**FRAGMENTO DE PÁGINA:**
___

Como el propio Varden insinúa a través de su reflexión
sobre el concepto griego de aletheia, la anamnesis no es una
simple reminiscencia, ni tan siquiera una conexión con las ideas y los
sentimientos más originales que el hombre retomaría en el proceso de theosis.
Literalmente, sería una tarea que obliga a remontar la memoria sin descuidar el
riesgo de su propio olvido. Según Varden, el hombre, formado del humus,
aspira a ser más y mejor. El memento mori sería la prueba más elevada de
la dignidad humana. Su anhelo de infinitud brota de su misma naturaleza finita. Este
abajamiento le revela, como un don, la gloria de Dios manifestada en el Hombre
nuevo encarnado en Jesucristo.
No es casual, por tanto, que, sin mencionar a san
Anselmo y a santo Tomás, presentes de uno y otro modo en su antropología, Varden
se acoja a la sombra de Orígenes y de San Atanasio. De este último, en el
capítulo final, comenta con brillantez el opúsculo Sobre la encarnación del
Verbo como una réplica indirecta al anselmiano Cur homo Deus est. Aunque no lo mencione explícitamente, concede con naturalidad que la
muerte de Jesús no habría sido la satisfacción infinita de una deuda infinita -un
planteamiento jurídico que repugna a la mentalidad moderna-. Más bien su
encarnación habría representado la nueva Creación, la recuperación de la
semejanza de Dios por el Logos y el cumplimiento de la voluntad original
del Creador con respecto a ese hombre sobre el que se inclinó para modelarlo con la arcilla de
la tierra. Como expresa en el último capítulo: “Estar creados a imagen de Dios
-ser humanos- es portar en lo hondo del ser de cada uno un anhelo que desea
trascender los límites de la naturaleza humana para participar en la vida
divina”.

___

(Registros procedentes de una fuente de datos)
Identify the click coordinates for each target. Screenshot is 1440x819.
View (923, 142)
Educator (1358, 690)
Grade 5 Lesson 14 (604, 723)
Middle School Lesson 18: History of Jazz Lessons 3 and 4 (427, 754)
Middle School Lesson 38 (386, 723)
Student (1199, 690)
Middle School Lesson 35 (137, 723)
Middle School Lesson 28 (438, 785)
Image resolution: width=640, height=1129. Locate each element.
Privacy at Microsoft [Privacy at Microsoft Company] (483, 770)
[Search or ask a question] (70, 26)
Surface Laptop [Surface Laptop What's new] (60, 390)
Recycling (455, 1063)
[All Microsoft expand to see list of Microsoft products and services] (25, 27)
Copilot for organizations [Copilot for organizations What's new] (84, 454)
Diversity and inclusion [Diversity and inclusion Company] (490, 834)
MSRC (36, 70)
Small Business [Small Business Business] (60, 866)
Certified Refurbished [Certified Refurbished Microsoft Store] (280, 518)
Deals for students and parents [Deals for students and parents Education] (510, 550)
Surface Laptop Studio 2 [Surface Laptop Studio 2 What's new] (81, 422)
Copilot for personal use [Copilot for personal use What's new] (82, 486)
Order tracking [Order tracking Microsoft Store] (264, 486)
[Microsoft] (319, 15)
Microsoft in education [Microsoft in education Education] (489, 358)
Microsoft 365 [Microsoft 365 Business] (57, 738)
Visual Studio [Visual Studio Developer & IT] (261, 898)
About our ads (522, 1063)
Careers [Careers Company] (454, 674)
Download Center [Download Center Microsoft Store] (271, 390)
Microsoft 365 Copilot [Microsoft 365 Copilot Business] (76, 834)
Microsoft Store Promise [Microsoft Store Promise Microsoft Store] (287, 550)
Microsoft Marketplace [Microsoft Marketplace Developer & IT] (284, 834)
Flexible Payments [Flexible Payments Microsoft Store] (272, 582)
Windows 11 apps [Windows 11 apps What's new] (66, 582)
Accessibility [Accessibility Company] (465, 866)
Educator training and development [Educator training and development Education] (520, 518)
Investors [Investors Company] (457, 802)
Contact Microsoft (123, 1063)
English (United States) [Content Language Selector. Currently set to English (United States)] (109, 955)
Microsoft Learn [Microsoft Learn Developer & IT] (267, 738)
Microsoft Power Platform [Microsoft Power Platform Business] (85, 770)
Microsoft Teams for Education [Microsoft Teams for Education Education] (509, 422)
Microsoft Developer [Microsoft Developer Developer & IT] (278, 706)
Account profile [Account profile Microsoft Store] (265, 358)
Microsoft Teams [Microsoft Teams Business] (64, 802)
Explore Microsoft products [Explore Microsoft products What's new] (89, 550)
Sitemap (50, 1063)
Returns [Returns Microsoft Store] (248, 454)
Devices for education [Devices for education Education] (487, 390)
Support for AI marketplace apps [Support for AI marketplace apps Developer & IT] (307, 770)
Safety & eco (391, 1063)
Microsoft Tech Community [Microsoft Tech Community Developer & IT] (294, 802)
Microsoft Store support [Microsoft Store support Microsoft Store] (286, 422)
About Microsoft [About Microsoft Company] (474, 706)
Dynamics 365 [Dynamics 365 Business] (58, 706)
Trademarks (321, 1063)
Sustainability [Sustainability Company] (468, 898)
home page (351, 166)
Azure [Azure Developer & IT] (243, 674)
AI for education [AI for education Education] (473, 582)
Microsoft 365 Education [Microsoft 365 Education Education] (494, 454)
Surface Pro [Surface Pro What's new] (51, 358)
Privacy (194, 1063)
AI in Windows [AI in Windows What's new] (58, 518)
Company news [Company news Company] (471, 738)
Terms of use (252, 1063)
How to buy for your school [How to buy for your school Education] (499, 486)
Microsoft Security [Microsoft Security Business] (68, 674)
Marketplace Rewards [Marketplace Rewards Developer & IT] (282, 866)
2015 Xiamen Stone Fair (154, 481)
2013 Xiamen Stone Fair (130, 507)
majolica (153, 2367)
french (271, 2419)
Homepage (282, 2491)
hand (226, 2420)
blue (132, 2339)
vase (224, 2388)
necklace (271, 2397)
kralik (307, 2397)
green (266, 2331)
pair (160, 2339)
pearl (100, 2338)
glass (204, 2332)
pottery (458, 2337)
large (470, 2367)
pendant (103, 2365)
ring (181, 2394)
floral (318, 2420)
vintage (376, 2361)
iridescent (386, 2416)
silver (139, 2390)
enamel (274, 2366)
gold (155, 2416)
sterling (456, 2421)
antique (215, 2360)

___

**TAREAS REQUERIDAS:**
- A) Transcribe del texto sobre la antropología de Varden todo lo que va desde "Como el propio" hasta "proceso de theosis.".
- B) Prolonga el texto sobre la antropología de Varden a partir de su última frase.
Los registros constituyen un material aparte, independiente del texto.

**RESULTADOS POR TAREA:**
- A)
Como el propio Varden insinúa a través de su reflexión
sobre el concepto griego de aletheia, la anamnesis no es una
simple reminiscencia, ni tan siquiera una conexión con las ideas y los
sentimientos más originales que el hombre retomaría en el proceso de theosis.

- B)
Este planteamiento, que es
sostenido con rigor y serenidad, lleva a Varden a la afirmación más osada de su
libro y que, con cierto temor, me atrevería a matizar intentando asumir los
propios presupuestos del autor: “Lo que Dios tenía en mente no era tanto la
redención, sino la recreación. El problema que reclamaba una solución no era el
pecado, sino la muerte”. Sin duda, como añade a continuación, “en Dios encarnado, nuestra humanidad misma
tenía vida divina”. Ahora bien, llevado al extremo este argumento, podría considerarse que se disuelve la correlación ontológica entre
causa y efecto (pecado-muerte) en favor del impacto existencial y fenomenológico
de nuestra finitud restaurada en su anhelo originario.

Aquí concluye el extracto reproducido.